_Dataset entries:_
+++
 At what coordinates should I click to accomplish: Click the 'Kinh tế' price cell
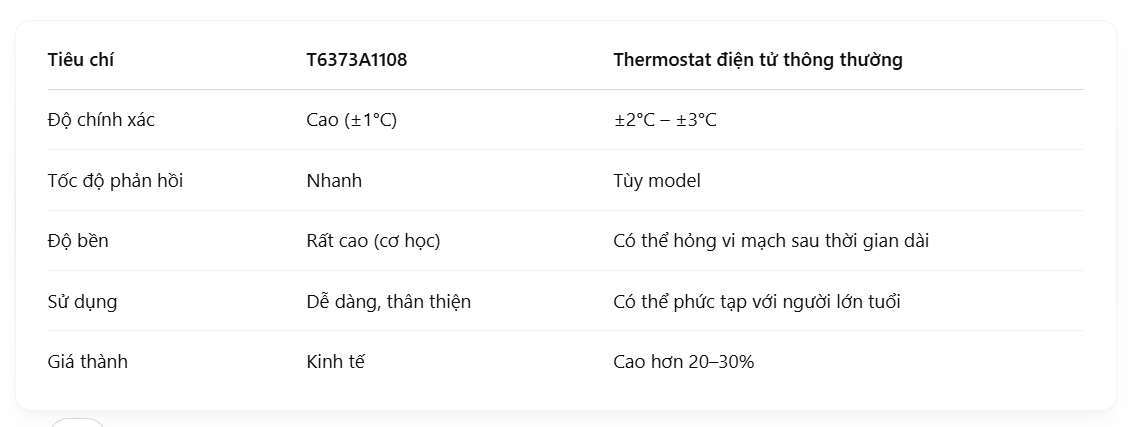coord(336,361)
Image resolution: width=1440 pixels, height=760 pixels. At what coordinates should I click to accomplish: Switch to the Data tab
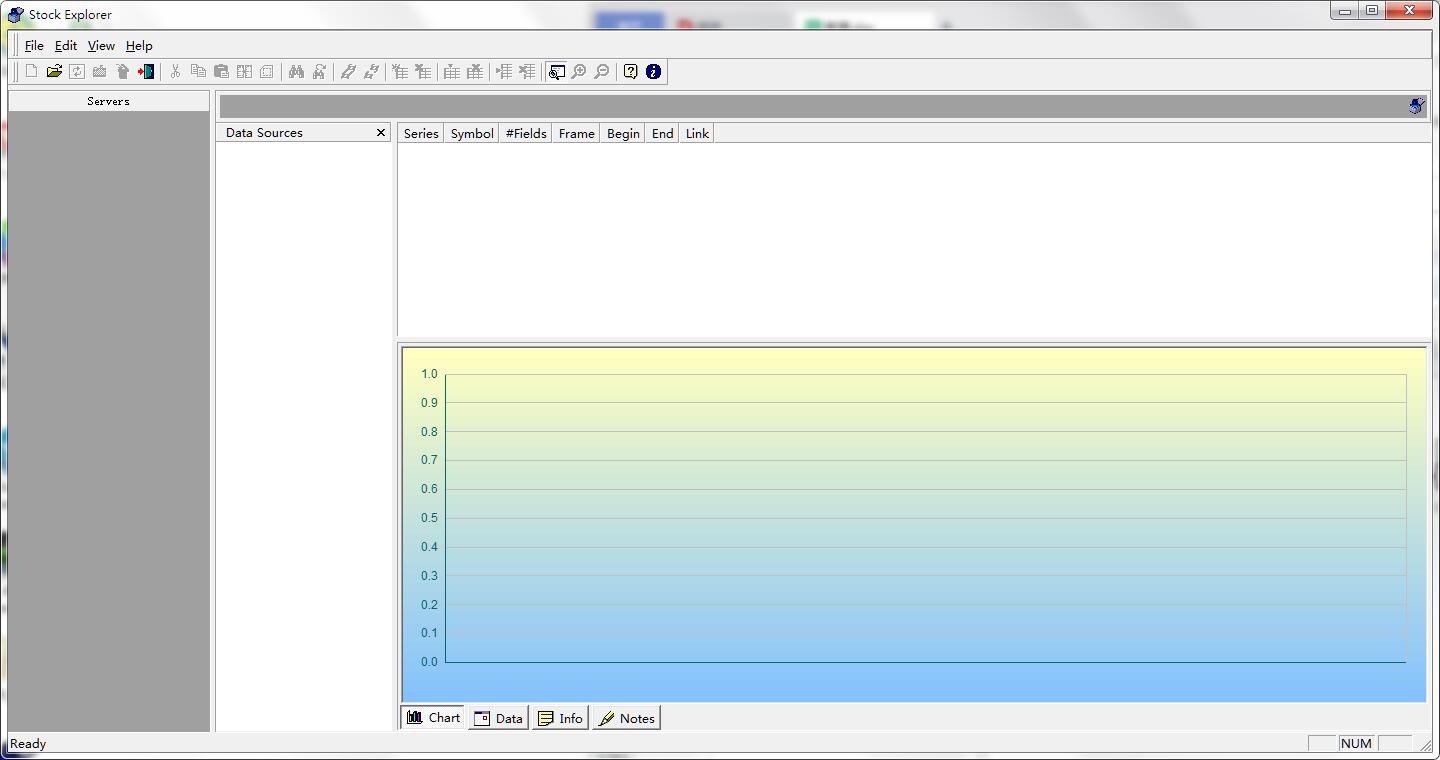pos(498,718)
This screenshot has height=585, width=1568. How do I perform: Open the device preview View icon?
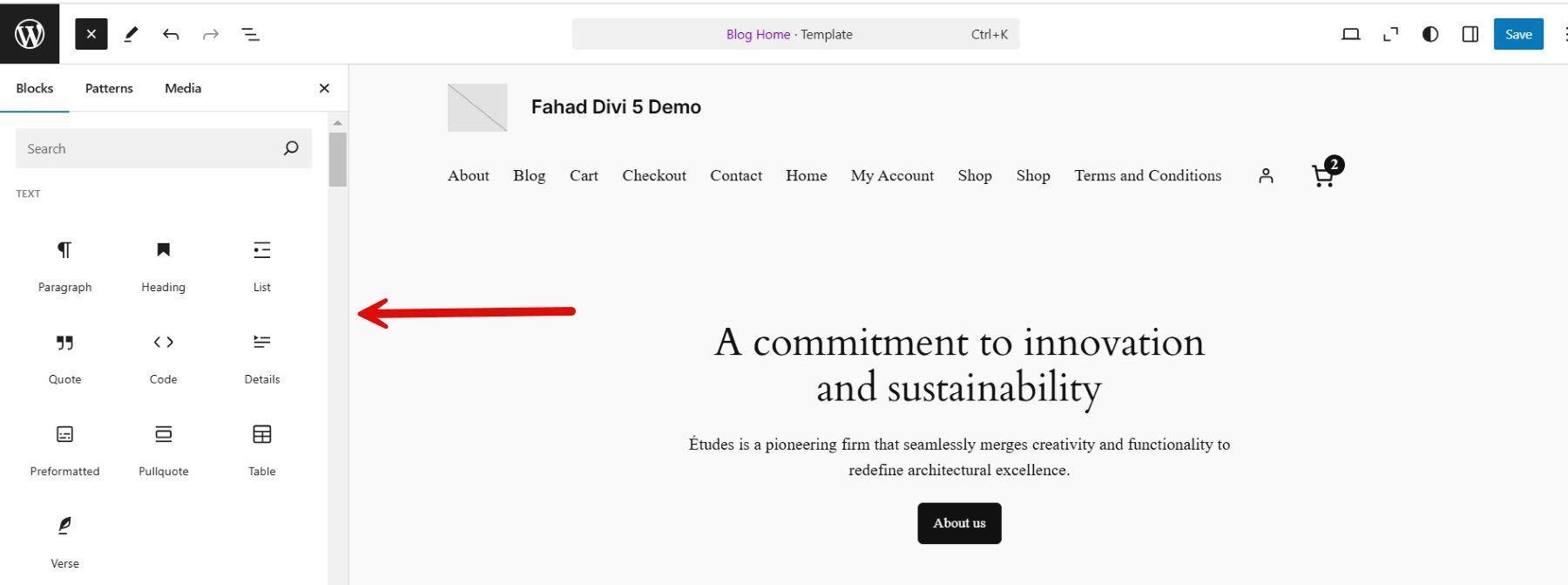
+++
_Work instruction:_
Please reproduce the lines exactly from the one containing "Image resolution: width=1440" through the last line of the data above, and keep the pictures out.

_Response below:_
Image resolution: width=1440 pixels, height=760 pixels. At what coordinates should I click to accomplish: Switch to the Data tab
pos(498,718)
This screenshot has height=585, width=1568. How do I perform: Open the device preview View icon?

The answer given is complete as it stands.